**Problem description**
Extract each line of the material that follows exactly and omit its pictures.

**Material supplied**
◆ ◆ ◆ ◆ ◆

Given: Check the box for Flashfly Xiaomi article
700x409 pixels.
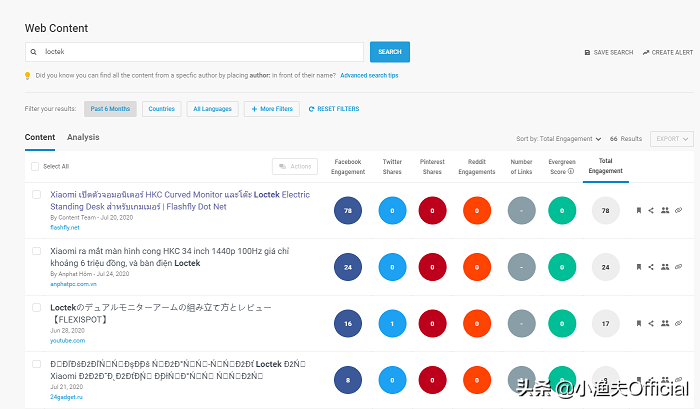Looking at the screenshot, I should (36, 195).
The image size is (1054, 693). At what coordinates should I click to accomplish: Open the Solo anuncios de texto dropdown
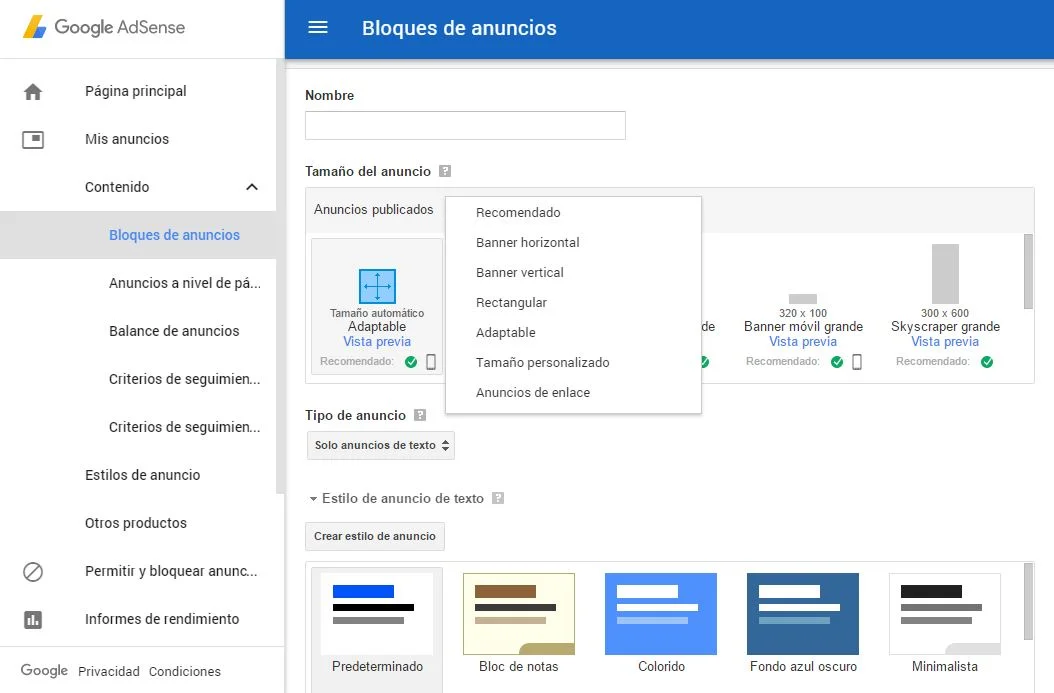pos(381,446)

◆ ◆ ◆ ◆ ◆

**Answer space**
Given: Check the box for Flashfly Xiaomi article
700x409 pixels.
Looking at the screenshot, I should (36, 195).
The image size is (1054, 693). At what coordinates should I click to accomplish: Open the Solo anuncios de texto dropdown
pos(381,446)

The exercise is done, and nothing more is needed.